→ Work instruction:
Every line below between the one holding "Click calendar icon next to 22/08/2025 field" and the one holding "You are a computer-use agent. Screen dimensions: 1201x602", inclusive, should be copied exactly, and no other line.

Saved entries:
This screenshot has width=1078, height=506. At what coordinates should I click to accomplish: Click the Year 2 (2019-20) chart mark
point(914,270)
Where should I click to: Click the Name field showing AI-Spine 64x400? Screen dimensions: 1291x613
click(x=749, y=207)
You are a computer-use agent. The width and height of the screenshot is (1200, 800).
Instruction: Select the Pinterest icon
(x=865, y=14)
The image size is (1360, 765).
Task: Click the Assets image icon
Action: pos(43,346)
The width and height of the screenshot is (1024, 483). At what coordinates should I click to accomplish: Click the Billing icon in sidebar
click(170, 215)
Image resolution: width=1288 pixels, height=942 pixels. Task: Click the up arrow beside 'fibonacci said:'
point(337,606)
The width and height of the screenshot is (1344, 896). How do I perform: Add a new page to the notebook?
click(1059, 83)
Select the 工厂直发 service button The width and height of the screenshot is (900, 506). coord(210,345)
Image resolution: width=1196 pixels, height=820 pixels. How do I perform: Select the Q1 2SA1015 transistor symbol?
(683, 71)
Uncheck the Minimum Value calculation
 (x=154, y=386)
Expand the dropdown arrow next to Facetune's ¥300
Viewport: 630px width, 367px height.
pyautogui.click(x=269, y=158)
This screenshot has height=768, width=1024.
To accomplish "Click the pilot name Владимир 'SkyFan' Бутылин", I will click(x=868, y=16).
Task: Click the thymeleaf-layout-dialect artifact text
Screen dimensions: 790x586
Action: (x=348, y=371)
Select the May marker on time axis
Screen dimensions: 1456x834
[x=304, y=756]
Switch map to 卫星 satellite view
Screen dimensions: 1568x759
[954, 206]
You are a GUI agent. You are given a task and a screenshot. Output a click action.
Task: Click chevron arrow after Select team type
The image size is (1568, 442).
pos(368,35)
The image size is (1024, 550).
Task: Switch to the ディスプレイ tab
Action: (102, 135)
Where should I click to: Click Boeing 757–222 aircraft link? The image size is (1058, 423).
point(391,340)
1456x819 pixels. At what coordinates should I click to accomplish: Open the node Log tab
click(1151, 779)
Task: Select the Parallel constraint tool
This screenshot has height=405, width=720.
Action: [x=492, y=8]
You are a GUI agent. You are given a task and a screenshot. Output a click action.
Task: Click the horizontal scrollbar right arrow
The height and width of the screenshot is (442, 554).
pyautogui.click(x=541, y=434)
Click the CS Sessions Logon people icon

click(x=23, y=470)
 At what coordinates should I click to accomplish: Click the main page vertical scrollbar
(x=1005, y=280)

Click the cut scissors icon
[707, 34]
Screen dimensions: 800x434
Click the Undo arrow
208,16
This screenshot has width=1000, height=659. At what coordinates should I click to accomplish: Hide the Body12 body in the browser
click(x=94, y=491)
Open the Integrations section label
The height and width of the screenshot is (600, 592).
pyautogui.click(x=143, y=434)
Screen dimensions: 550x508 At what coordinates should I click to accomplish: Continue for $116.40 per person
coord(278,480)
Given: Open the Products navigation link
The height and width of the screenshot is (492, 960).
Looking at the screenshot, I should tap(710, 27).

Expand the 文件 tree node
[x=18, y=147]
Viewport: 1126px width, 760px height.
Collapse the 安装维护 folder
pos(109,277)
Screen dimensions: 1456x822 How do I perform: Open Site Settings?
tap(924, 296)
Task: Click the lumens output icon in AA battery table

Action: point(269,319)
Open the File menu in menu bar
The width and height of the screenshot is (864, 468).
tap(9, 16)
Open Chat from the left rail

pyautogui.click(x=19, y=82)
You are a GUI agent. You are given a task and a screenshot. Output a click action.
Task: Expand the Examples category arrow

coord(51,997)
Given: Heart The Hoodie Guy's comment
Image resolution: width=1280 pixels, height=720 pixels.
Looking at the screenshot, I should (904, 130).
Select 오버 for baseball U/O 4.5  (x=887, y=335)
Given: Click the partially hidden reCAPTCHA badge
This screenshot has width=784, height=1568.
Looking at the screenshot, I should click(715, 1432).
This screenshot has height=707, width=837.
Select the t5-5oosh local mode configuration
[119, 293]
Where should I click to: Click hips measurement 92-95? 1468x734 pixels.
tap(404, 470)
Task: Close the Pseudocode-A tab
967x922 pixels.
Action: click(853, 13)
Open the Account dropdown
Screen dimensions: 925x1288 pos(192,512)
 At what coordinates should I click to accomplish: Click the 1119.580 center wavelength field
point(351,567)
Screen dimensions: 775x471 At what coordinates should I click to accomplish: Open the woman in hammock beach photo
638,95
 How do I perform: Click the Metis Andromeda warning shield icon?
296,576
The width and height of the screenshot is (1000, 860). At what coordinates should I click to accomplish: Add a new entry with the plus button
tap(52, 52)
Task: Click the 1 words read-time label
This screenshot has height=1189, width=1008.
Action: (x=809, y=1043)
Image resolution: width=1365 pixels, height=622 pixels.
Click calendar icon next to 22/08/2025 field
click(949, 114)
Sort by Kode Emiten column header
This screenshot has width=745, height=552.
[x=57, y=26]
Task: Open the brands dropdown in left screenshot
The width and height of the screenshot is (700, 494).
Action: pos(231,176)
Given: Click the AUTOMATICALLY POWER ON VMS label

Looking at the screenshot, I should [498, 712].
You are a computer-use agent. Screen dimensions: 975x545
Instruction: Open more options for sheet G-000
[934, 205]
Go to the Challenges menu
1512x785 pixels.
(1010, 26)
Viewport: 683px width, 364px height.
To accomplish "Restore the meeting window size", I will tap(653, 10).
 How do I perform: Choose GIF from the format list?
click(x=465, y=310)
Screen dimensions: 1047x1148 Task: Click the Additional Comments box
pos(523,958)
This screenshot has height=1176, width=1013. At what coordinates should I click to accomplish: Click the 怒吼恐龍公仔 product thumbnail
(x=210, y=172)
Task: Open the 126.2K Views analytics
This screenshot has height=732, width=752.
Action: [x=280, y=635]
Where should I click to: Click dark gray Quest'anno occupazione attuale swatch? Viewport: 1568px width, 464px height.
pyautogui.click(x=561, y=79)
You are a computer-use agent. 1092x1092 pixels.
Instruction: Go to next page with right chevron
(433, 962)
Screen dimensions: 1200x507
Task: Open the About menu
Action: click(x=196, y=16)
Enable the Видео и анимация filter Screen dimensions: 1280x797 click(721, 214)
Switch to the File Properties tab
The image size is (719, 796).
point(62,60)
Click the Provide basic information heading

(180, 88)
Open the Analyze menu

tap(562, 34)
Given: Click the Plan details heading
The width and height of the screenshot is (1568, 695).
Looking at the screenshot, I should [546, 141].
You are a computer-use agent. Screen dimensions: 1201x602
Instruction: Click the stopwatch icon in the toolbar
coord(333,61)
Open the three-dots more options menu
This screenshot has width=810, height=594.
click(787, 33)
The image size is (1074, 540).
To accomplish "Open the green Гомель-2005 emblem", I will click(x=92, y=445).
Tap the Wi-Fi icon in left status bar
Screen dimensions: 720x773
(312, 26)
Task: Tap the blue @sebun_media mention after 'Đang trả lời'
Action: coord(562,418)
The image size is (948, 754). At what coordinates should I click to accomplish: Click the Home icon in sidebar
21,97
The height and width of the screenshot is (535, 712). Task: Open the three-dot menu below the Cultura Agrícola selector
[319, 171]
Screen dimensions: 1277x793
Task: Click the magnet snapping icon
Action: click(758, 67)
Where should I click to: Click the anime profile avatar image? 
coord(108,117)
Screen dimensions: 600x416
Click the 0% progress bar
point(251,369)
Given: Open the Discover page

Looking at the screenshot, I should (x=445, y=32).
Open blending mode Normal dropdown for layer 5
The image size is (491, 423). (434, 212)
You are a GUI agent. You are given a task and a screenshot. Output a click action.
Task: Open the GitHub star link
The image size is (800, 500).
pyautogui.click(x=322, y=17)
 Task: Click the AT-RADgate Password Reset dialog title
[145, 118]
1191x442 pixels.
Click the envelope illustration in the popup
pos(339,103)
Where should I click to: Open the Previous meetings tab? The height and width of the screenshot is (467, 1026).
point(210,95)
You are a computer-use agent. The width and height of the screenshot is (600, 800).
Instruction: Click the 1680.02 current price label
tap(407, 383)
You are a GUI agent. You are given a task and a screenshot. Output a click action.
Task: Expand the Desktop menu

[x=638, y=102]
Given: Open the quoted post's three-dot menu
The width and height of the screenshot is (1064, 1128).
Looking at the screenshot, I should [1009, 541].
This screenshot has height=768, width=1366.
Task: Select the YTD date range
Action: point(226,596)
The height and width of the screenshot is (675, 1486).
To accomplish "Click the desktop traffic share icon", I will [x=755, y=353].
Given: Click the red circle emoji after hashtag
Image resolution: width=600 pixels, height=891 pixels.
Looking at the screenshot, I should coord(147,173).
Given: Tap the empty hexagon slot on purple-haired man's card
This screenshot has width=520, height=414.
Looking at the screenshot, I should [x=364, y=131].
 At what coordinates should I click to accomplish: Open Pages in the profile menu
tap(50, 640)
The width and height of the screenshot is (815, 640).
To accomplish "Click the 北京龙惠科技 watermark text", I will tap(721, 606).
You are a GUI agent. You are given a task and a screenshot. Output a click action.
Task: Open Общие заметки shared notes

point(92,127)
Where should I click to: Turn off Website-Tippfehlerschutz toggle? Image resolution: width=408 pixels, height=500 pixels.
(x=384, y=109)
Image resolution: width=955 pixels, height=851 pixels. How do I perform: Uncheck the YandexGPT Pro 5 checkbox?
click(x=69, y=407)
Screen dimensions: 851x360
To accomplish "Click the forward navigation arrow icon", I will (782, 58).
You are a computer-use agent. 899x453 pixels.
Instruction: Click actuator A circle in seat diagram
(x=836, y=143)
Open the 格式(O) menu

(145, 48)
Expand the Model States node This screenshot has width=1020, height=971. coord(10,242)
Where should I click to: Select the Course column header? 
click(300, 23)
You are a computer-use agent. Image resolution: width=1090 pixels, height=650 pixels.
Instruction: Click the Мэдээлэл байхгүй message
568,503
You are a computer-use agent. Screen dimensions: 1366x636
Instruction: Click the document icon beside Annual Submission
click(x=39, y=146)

→ Answer to the exercise:
Click calendar icon next to 22/08/2025 field
click(949, 114)
Sort by Kode Emiten column header
This screenshot has width=745, height=552.
[x=57, y=26]
Task: Open the brands dropdown in left screenshot
The width and height of the screenshot is (700, 494).
Action: pos(231,176)
Given: Click the AUTOMATICALLY POWER ON VMS label

Looking at the screenshot, I should [498, 712].
You are a computer-use agent. Screen dimensions: 975x545
Instruction: Open more options for sheet G-000
[934, 205]
Go to the Challenges menu
1512x785 pixels.
(1010, 26)
Viewport: 683px width, 364px height.
To accomplish "Restore the meeting window size", I will tap(653, 10).
 How do I perform: Choose GIF from the format list?
click(x=465, y=310)
Screen dimensions: 1047x1148 Task: Click the Additional Comments box
pos(523,958)
This screenshot has height=1176, width=1013. At what coordinates should I click to accomplish: Click the 怒吼恐龍公仔 product thumbnail
(x=210, y=172)
Task: Open the 126.2K Views analytics
This screenshot has height=732, width=752.
Action: [x=280, y=635]
Where should I click to: Click dark gray Quest'anno occupazione attuale swatch? Viewport: 1568px width, 464px height.
pyautogui.click(x=561, y=79)
You are a computer-use agent. 1092x1092 pixels.
Instruction: Go to next page with right chevron
(433, 962)
Screen dimensions: 1200x507
Task: Open the About menu
Action: click(x=196, y=16)
Enable the Видео и анимация filter Screen dimensions: 1280x797 click(721, 214)
Switch to the File Properties tab
The image size is (719, 796).
point(62,60)
Click the Provide basic information heading

(180, 88)
Open the Analyze menu

tap(562, 34)
Given: Click the Plan details heading
The width and height of the screenshot is (1568, 695).
Looking at the screenshot, I should [546, 141].
You are a computer-use agent. Screen dimensions: 1201x602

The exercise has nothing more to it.